┌──

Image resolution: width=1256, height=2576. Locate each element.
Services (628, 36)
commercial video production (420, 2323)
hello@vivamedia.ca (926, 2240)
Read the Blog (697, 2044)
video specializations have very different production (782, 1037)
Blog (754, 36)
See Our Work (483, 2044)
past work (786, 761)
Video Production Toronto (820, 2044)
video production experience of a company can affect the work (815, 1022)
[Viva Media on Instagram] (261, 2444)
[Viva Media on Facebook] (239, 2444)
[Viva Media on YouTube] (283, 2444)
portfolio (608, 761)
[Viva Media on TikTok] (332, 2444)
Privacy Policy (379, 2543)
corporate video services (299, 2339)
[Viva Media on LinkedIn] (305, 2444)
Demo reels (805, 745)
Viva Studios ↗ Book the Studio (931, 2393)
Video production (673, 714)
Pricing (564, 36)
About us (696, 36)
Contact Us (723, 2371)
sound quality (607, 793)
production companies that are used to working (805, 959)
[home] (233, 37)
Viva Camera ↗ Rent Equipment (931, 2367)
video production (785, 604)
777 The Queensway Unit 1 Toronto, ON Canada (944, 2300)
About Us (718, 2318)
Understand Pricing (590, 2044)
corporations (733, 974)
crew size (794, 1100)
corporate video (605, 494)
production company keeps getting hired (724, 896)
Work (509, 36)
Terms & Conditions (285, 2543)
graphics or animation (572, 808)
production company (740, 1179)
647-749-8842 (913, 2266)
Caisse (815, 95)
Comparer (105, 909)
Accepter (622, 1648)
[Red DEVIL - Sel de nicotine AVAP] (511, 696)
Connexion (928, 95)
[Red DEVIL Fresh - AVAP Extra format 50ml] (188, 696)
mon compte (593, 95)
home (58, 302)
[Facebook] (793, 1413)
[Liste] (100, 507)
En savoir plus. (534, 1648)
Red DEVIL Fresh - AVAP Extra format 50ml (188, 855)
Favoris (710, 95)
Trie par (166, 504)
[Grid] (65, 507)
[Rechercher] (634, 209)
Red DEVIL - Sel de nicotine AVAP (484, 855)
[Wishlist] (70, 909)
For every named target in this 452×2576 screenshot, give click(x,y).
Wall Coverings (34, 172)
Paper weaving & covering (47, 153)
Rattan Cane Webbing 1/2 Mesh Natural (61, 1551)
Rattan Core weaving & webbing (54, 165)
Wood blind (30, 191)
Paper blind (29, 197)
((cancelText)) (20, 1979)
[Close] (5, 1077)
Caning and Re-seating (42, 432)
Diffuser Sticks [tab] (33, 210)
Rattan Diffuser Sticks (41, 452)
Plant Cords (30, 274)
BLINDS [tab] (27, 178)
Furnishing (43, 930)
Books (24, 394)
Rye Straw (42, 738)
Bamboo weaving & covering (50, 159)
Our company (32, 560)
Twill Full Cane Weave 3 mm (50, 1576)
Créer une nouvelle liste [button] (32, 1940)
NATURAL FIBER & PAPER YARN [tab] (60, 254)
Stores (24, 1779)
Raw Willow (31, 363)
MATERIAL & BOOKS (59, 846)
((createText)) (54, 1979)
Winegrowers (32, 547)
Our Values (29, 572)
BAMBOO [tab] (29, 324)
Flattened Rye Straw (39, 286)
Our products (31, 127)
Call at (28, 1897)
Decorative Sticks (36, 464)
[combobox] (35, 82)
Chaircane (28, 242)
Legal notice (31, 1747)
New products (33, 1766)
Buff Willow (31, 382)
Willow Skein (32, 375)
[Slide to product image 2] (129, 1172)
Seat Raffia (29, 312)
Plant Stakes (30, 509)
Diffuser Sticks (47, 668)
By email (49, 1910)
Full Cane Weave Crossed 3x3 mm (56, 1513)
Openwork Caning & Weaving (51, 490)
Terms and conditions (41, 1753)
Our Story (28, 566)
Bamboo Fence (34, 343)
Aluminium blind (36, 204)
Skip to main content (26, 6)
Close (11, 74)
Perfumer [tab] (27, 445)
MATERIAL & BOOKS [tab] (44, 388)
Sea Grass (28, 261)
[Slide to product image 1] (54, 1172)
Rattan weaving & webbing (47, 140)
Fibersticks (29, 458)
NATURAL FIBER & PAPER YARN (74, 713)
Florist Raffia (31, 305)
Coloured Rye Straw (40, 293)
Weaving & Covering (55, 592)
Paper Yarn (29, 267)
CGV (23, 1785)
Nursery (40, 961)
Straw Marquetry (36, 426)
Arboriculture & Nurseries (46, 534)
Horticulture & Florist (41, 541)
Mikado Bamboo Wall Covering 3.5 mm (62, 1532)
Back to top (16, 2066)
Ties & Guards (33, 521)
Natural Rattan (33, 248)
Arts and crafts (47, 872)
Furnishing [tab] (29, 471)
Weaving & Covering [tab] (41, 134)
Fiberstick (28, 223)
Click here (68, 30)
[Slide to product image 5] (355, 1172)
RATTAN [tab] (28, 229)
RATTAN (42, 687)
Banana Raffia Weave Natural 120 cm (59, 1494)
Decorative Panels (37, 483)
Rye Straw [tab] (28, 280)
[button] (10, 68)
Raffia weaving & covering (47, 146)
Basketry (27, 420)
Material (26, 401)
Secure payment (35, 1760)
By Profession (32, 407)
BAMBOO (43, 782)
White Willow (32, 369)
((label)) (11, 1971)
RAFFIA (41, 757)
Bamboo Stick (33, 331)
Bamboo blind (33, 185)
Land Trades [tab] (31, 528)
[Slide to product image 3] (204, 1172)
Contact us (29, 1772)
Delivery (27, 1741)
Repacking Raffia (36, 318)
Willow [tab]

└──

WHAT THE TASK ASKS:
All the data is to be copied over exactly as it stands.

RESULT OF THE EXERCISE:
Image resolution: width=1256, height=2576. Locate each element.
Services (628, 36)
commercial video production (420, 2323)
hello@vivamedia.ca (926, 2240)
Read the Blog (697, 2044)
video specializations have very different production (782, 1037)
Blog (754, 36)
See Our Work (483, 2044)
past work (786, 761)
Video Production Toronto (820, 2044)
video production experience of a company can affect the work (815, 1022)
[Viva Media on Instagram] (261, 2444)
[Viva Media on Facebook] (239, 2444)
[Viva Media on YouTube] (283, 2444)
portfolio (608, 761)
[Viva Media on TikTok] (332, 2444)
Privacy Policy (379, 2543)
corporate video services (299, 2339)
[Viva Media on LinkedIn] (305, 2444)
Demo reels (805, 745)
Viva Studios ↗ Book the Studio (931, 2393)
Video production (673, 714)
Pricing (564, 36)
About us (696, 36)
Contact Us (723, 2371)
sound quality (607, 793)
production companies that are used to working (805, 959)
[home] (233, 37)
Viva Camera ↗ Rent Equipment (931, 2367)
video production (785, 604)
777 The Queensway Unit 1 Toronto, ON Canada (944, 2300)
About Us (718, 2318)
Understand Pricing (590, 2044)
corporations (733, 974)
crew size (794, 1100)
corporate video (605, 494)
production company keeps getting hired (724, 896)
Work (509, 36)
Terms & Conditions (285, 2543)
graphics or animation (572, 808)
production company (740, 1179)
647-749-8842 (913, 2266)
Caisse (815, 95)
Comparer (105, 909)
Accepter (622, 1648)
[Red DEVIL - Sel de nicotine AVAP] (511, 696)
Connexion (928, 95)
[Red DEVIL Fresh - AVAP Extra format 50ml] (188, 696)
mon compte (593, 95)
home (58, 302)
[Facebook] (793, 1413)
[Liste] (100, 507)
En savoir plus. (534, 1648)
Red DEVIL Fresh - AVAP Extra format 50ml (188, 855)
Favoris (710, 95)
Trie par (166, 504)
[Grid] (65, 507)
[Rechercher] (634, 209)
Red DEVIL - Sel de nicotine AVAP (484, 855)
[Wishlist] (70, 909)
For every named target in this 452×2576 screenshot, give click(x,y).
Wall Coverings (34, 172)
Paper weaving & covering (47, 153)
Rattan Cane Webbing 1/2 Mesh Natural (61, 1551)
Rattan Core weaving & webbing (54, 165)
Wood blind (30, 191)
Paper blind (29, 197)
((cancelText)) (20, 1979)
[Close] (5, 1077)
Caning and Re-seating (42, 432)
Diffuser Sticks [tab] (33, 210)
Rattan Diffuser Sticks (41, 452)
Plant Cords (30, 274)
BLINDS [tab] (27, 178)
Furnishing (43, 930)
Books (24, 394)
Rye Straw (42, 738)
Bamboo weaving & covering (50, 159)
Our company (32, 560)
Twill Full Cane Weave 3 mm (50, 1576)
Créer une nouvelle liste [button] (32, 1940)
NATURAL FIBER & PAPER YARN [tab] (60, 254)
Stores (24, 1779)
Raw Willow (31, 363)
MATERIAL & BOOKS (59, 846)
((createText)) (54, 1979)
Winegrowers (32, 547)
Our Values (29, 572)
BAMBOO [tab] (29, 324)
Flattened Rye Straw (39, 286)
Our products (31, 127)
Call at (28, 1897)
Decorative Sticks (36, 464)
[combobox] (35, 82)
Chaircane (28, 242)
Legal notice (31, 1747)
New products (33, 1766)
Buff Willow (31, 382)
Willow Skein (32, 375)
[Slide to product image 2] (129, 1172)
Seat Raffia (29, 312)
Plant Stakes (30, 509)
Diffuser Sticks (47, 668)
By email (49, 1910)
Full Cane Weave Crossed 3x3 mm (56, 1513)
Openwork Caning & Weaving (51, 490)
Terms and conditions (41, 1753)
Our Story (28, 566)
Bamboo Fence (34, 343)
Aluminium blind (36, 204)
Skip to main content (26, 6)
Close (11, 74)
Perfumer [tab] (27, 445)
MATERIAL & BOOKS [tab] (44, 388)
Sea Grass (28, 261)
[Slide to product image 1] (54, 1172)
Rattan weaving & webbing (47, 140)
Fibersticks (29, 458)
NATURAL FIBER & PAPER YARN (74, 713)
Florist Raffia (31, 305)
Coloured Rye Straw (40, 293)
Weaving & Covering (55, 592)
Paper Yarn (29, 267)
CGV (23, 1785)
Nursery (40, 961)
Straw Marquetry (36, 426)
Arboriculture & Nurseries (46, 534)
Horticulture & Florist (41, 541)
Mikado Bamboo Wall Covering 3.5 mm (62, 1532)
Back to top (16, 2066)
Ties & Guards (33, 521)
Natural Rattan (33, 248)
Arts and crafts (47, 872)
Furnishing [tab] (29, 471)
Weaving & Covering [tab] (41, 134)
Fiberstick (28, 223)
Click here (68, 30)
[Slide to product image 5] (355, 1172)
RATTAN [tab] (28, 229)
RATTAN (42, 687)
Banana Raffia Weave Natural 120 cm (59, 1494)
Decorative Panels (37, 483)
Rye Straw [tab] (28, 280)
[button] (10, 68)
Raffia weaving & covering (47, 146)
Basketry (27, 420)
Material (26, 401)
Secure payment (35, 1760)
By Profession (32, 407)
BAMBOO (43, 782)
White Willow (32, 369)
((label)) (11, 1971)
RAFFIA (41, 757)
Bamboo Stick (33, 331)
Bamboo blind (33, 185)
Land Trades [tab] (31, 528)
[Slide to product image 3] (204, 1172)
Contact us (29, 1772)
Delivery (27, 1741)
Repacking Raffia (36, 318)
Willow [tab]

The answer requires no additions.